First is to add at beginning the global déclaration relative to variables used and updated inside the loop (easier way, but costly in speed if you don’t const your variables)

global nIter, numReals, p_star, currNumReals

Don’t forget to change numReals = zeros() to numReals = zeros(nIter) so that the numReals[i]= … is not out of bounds.

The two others solutions keep the speed, but are more difficult for debugging( see also at end)

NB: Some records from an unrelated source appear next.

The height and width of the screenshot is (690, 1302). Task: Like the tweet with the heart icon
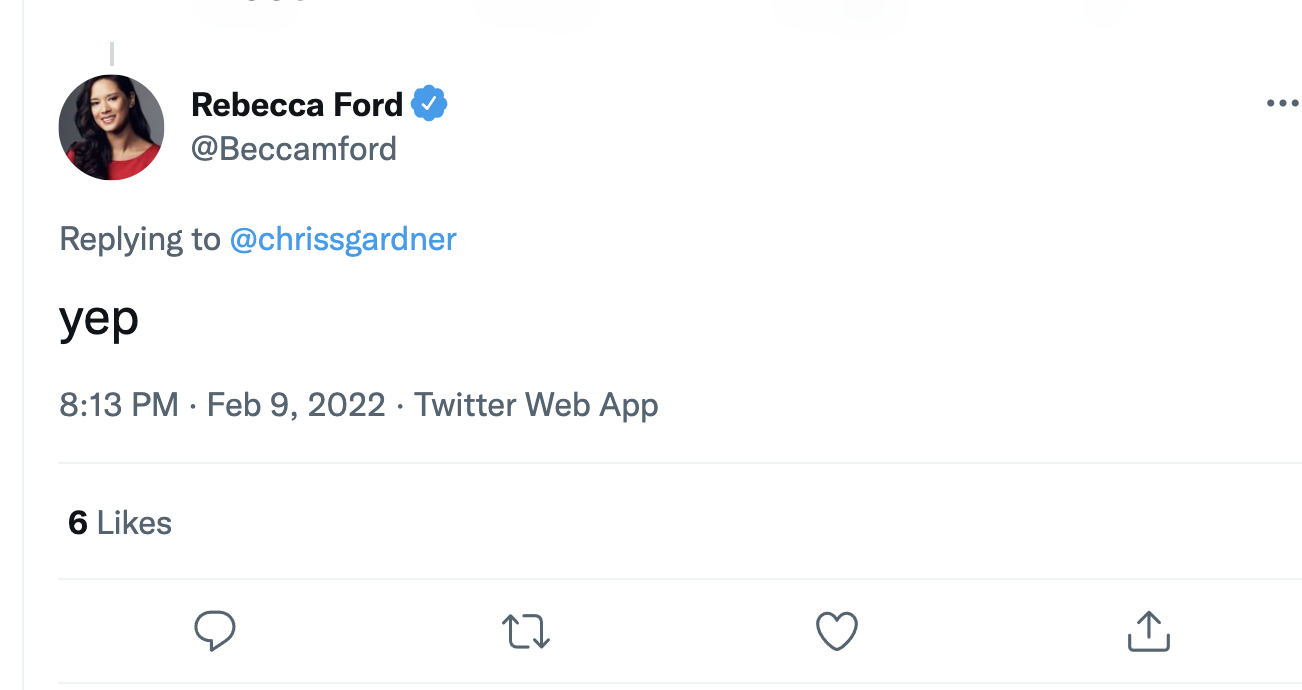point(837,631)
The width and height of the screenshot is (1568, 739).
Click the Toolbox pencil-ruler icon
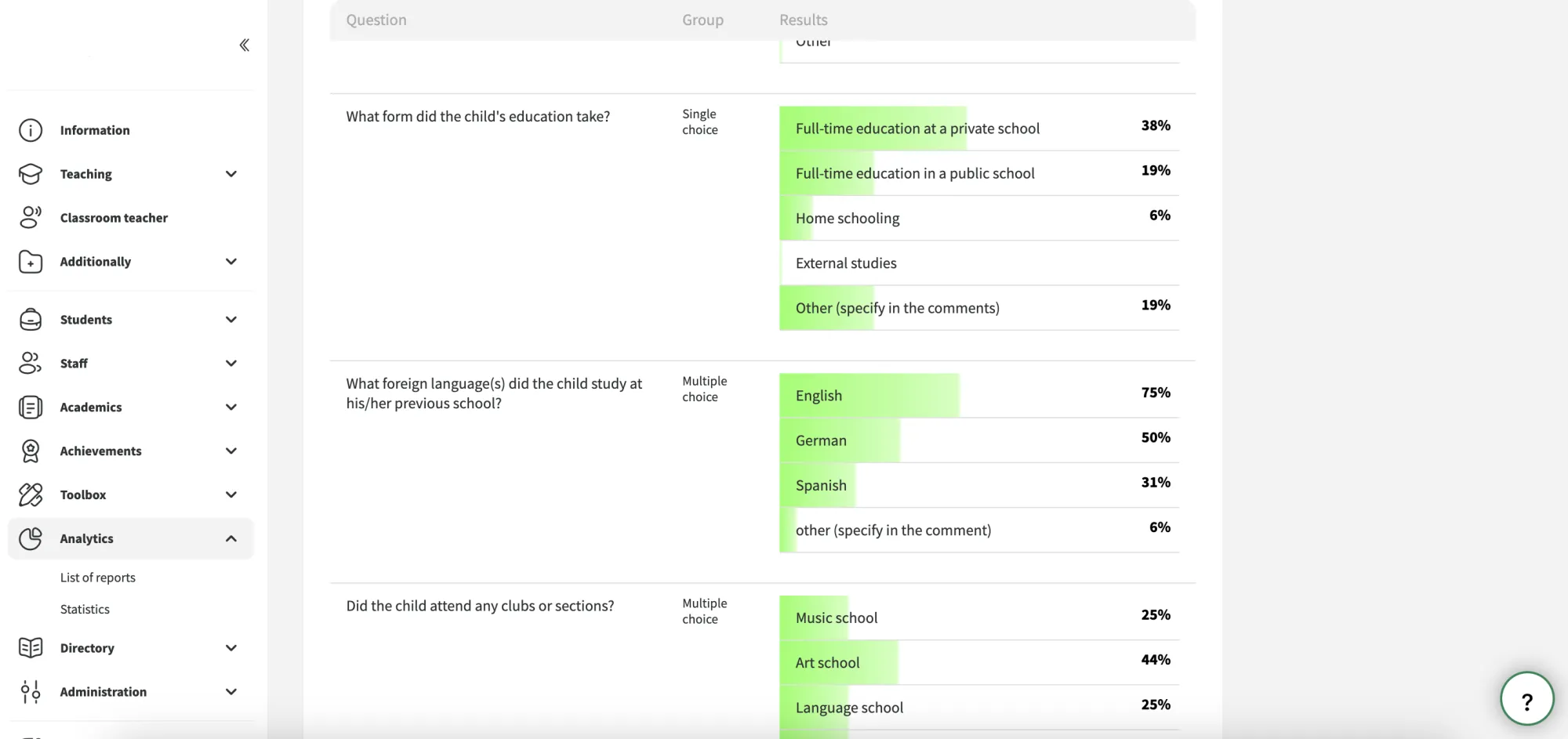31,495
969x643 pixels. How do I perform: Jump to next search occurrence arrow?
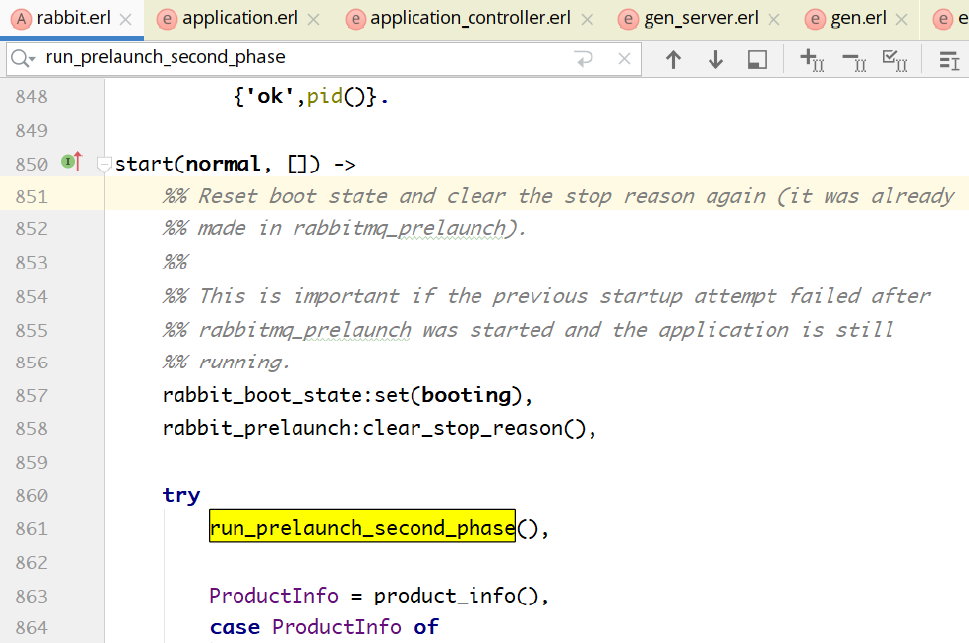click(715, 60)
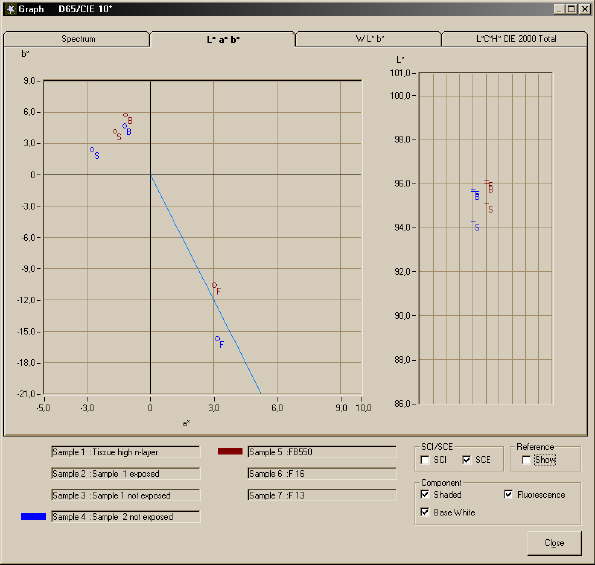Image resolution: width=595 pixels, height=565 pixels.
Task: Click the Close button
Action: pos(554,543)
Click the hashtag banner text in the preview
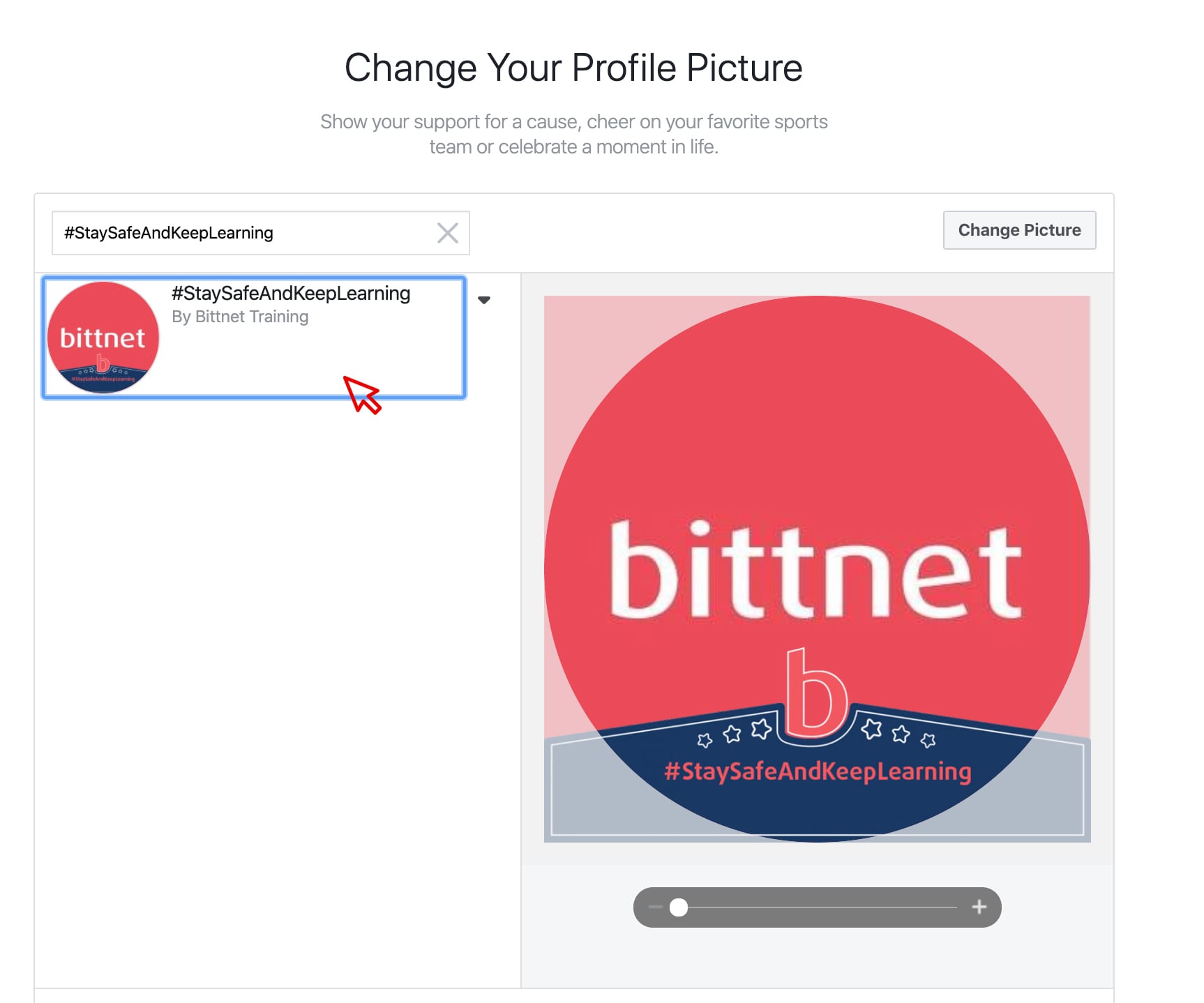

Second (preferred? best in style?) is to transform to a function :

nIter = 10
function compute(nIter)
  numReals = zeros(nIter)
  p_star = zeros(27)
  currNumReals = 0
  for i = 1:nIter
    new_model = MvNormal(p_star,I)
    param_star = rand(new_model,1)
    ...
    a = solve(F)
    tempNumReals = length(real_solutions(a))
    if tempNumReals > currNumReals 
        p_star = vec(param_star)
        currNumReals = tempNumReals
    else
        p_star = p_star
        currNumReals = currNumReals
    end
    numReals[i] = currNumReals
  end
  return numReals
end
numReals=compute()

Third is to use a let block :

nIter = 10
numReals=let nIter=nIter
  numReals = zeros(nIter)
  p_star = zeros(27)
  currNumReals = 0
  for i = 1:nIter
    new_model = MvNormal(p_star,I)
    param_star = rand(new_model,1)
    ...
    a = solve(F)
    tempNumReals = length(real_solutions(a))
    if tempNumReals > currNumReals 
        p_star = vec(param_star)
        currNumReals = tempNumReals
    else
        p_star = p_star
        currNumReals = currNumReals
    end
    numReals[i] = currNumReals
  end
  numReals
end

As was said earlier you could use Infiltrator inside the function or the let block for debugging.